Дочь Третьякова вспоминала о трудностях, с которыми сталкивался собиратель, формируя свою коллекцию: ‘Заказы портретов были часто связаны для Павла Михайловича с большими волнениями: или портреты не удавались, или оригиналы не соглашались позировать, или еще хуже — люди болели и умирали’.33 Давней мечтой Третьякова было иметь в своей коллекции портрет Л. Н. Толстого, отношение к которому, особенно к его философии, у него было неоднозначным. ‘Как художника, — писал он В. В. Стасову 1 декабря 1877 года, — я его ужасно люблю и уважаю, но как человека я вовсе не знаю, т. е. не знаю в нем того, за что человека любят’.34
В долгую и непростую историю уговоров Толстого позировать для портрета, а также в работу Крамского над ним неожиданно оказался вовлечен Фет, через которого Третьяков в 1869 году дважды обращался к Толстому с просьбой позволить написать его портрет, на что тот отвечал категорическим отказом. 10 мая 1869 года Толстой на переданную Фетом просьбу позировать Крамскому ответил: ‘О Третьякове — не знаю, никого не хочется’.35 Вскоре Фет, по просьбе Третьякова, возобновил свои уговоры (письмо не сохранилось). Толстой ответил из Ясной Поляны 21 октября 1869 года: ‘Насчет портрета я прямо говорил и говорю: нет. Если это вам неприятно, то прошу прощенья. Есть какое-то чувство сильнее рассуждения, которое мне говорит, что это не годится’.36 А. П. Боткина вспоминала: ‘Негладко шло также с портретом Л. Н. Толстого. В 1869 году Павел Михайлович просил А. А. Фета походатайствовать, чтобы Толстой согласился позировать. Ответ сначала был сомнительный и нерешительный, и в июне Фет от него ответа не добился. 25 же октября Афанасий Афанасьевич известил Павла Михайловича, что Толстой положительно и определенно отказывается от этой мысли’ (см. письма 1, 2).37
Лишь в 1873 году Крамскому удалось уговорить писателя, который сообщал Страхову в августе того же года: ‘Уж давно Павел Михайлович подсылал ко мне, но мне не хотелось, а нынче приехал этот Крамской и уговорил меня, особенно тем, что говорит: ‘Все равно ваш портрет будет, но скверный’. Это бы еще меня не убедило, но убедила жена сделать не копию, а другой портрет’.38 Крамской писал Третьякову 5 сентября 1873 года: ‘Граф Лев Николаевич Толстой приехал, я с ним видался и завтра начну портрет.
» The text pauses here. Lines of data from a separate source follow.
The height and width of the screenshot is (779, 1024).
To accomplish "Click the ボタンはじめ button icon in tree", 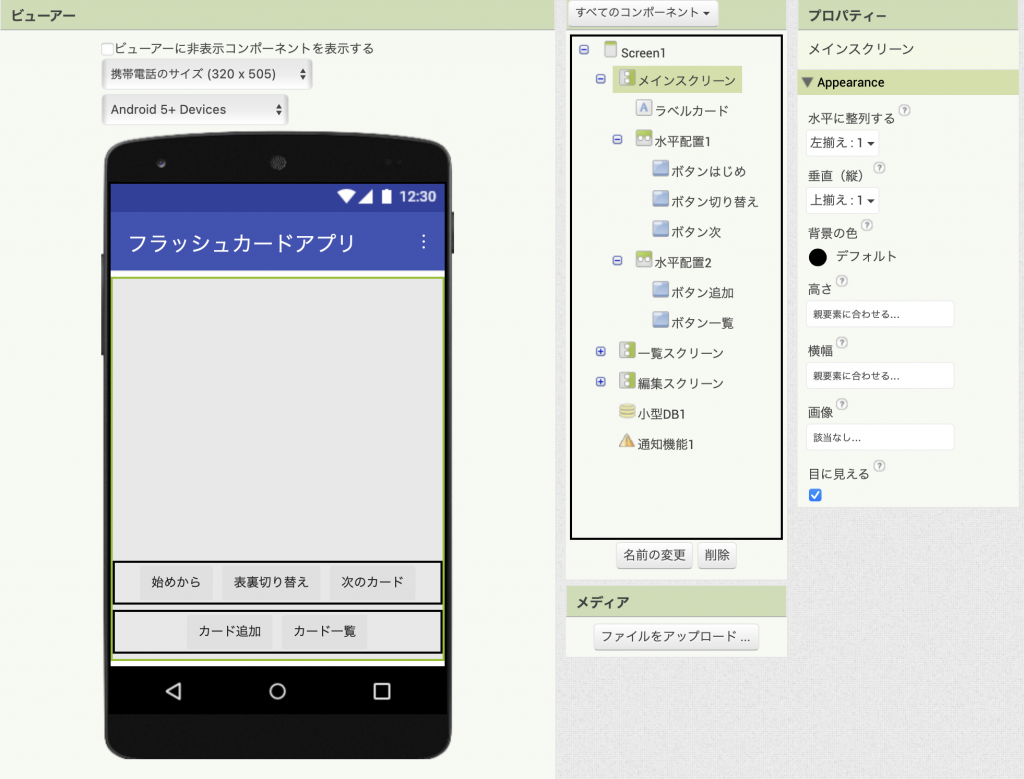I will pyautogui.click(x=660, y=170).
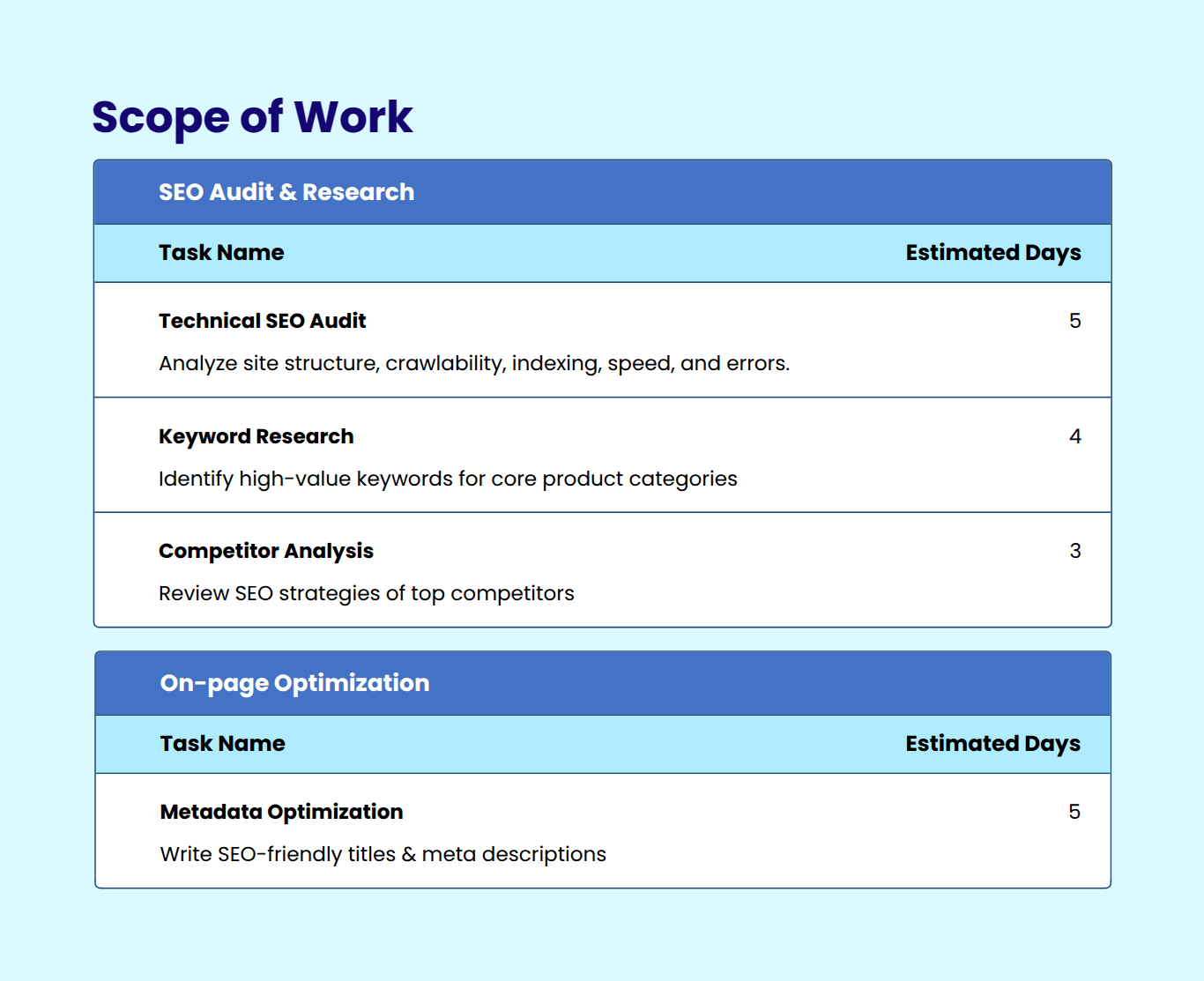This screenshot has width=1204, height=981.
Task: Click the Technical SEO Audit task name
Action: [x=262, y=321]
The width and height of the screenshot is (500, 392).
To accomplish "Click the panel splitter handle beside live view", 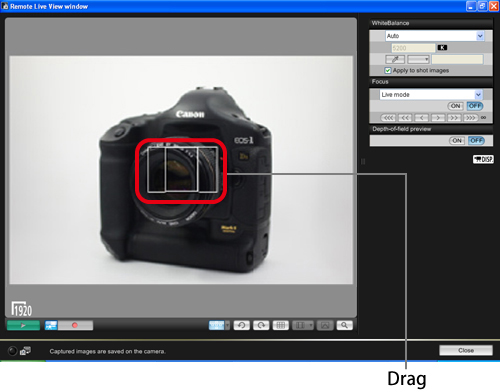I will (x=363, y=162).
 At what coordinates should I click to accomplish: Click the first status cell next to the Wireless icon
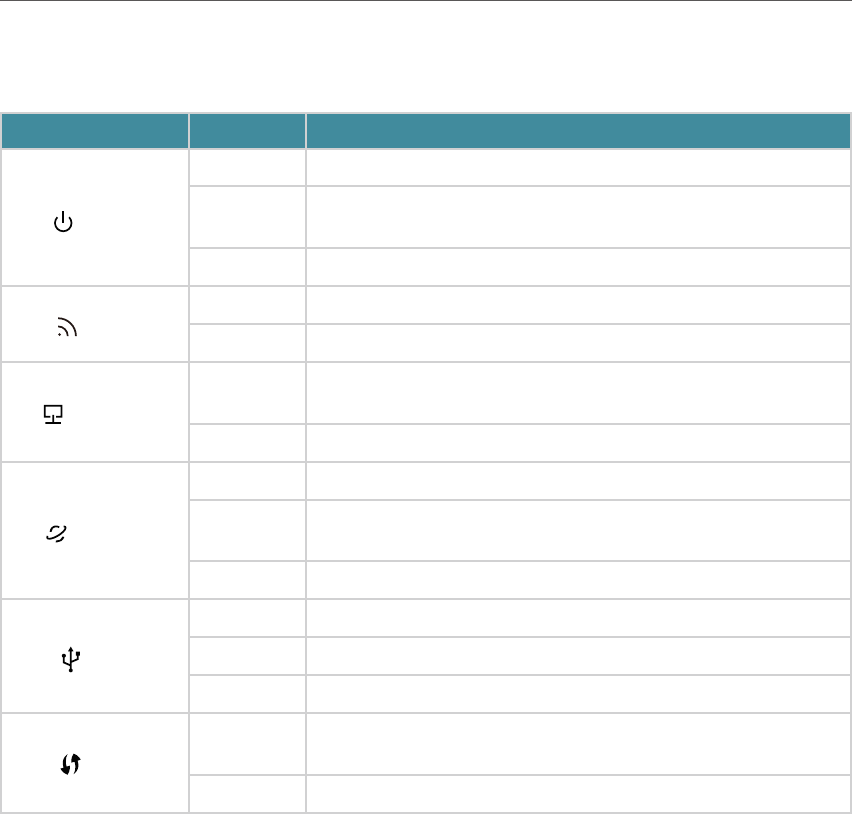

Описывать Вам мое с ним свиданье я не стану, слишком долго, — разговор мой продолжался с лишком 2 часа, 4 раза я возвращался к портрету и все безуспешно, никакие просьбы и аргументы на него не действовали. <...> Одним из последних аргументов с моей стороны был следующий: я слишком уважаю причины, по которым Ваше сиятельство отказываете в сеансах, чтобы дальше настаивать, и, разумеется, должен буду навсегда отказаться от надежды написать портрет, но ведь портрет Ваш должен быть и будет в галерее. ‘Как так?’ Очень просто, я, разумеется, его не напишу, и никто из моих современников, но лет через 30, 40, 50 он будет написан, и тогда останется только пожалеть, что портрет не был сделан своевременно’. Наконец, Толстой согласился с тем, что, если портрет ‘ему не понравится, будет уничтожен’.39 Кроме того, писатель пожелал иметь второй портрет для своих детей, художник выполнил одновременно два портрета.40 15 сентября 1873 года Крамской отчитывался Третьякову, что после третьего сеанса граф и жена его ‘были довольны портретом, на следующий раз я привожу другой холст и начинаю новый, больший, а тому даю время сохнуть. Когда и этот портрет был поставлен на ноги, графиня говорит мне: ‘Лучше этого, второго, сделать нельзя!’ То же говорит граф <...>‘.41 23 сентября 1873 года Толстой писал Фету: ‘У меня каждый день, вот уже с неделю, живописец Крамской делает мой портрет в Третьяковскую галерею, и я сижу и болтаю с ним и из петербургской стараюсь обращать его в крещеную веру’.42 2 ноября 1873 года Третьяков писал Крамскому, что с нетерпением ждет времени, когда окажется в Петербурге и увидит портрет Толстого.43
По выходе романа Толстого ‘Анна Каренина’ многие современники отметили, что художник Михайлов в романе похож на Крамского, это своего рода его литературный портрет.44
В феврале 1884 года Третьяков хотел заказать посмертный портрет А. К. Толстого, вдова которого, по всей видимости, предлагала сделать копию с раннего портрета, выполненного К. П. Брюлловым в 1836 году, и участие Фета в этом начинании оказалось не менее событийным. ‘В интересах исторических’ поэт предложил сделать копию с более поздней увеличенной фотографии Толстого периода его литературной деятельности, рекомендовав в качестве копииста молодую художницу Ольгу Михайловну Соловьеву, обладавшую, по словам Фета, техникой, ‘истинным вздохом и вкусом’ (см. письмо 3). Третьяков поблагодарил Фета за участие в своем ‘предприятии’ и, напомнив, что портрет графа по фотографии уже существует, решил отказаться от этого замысла.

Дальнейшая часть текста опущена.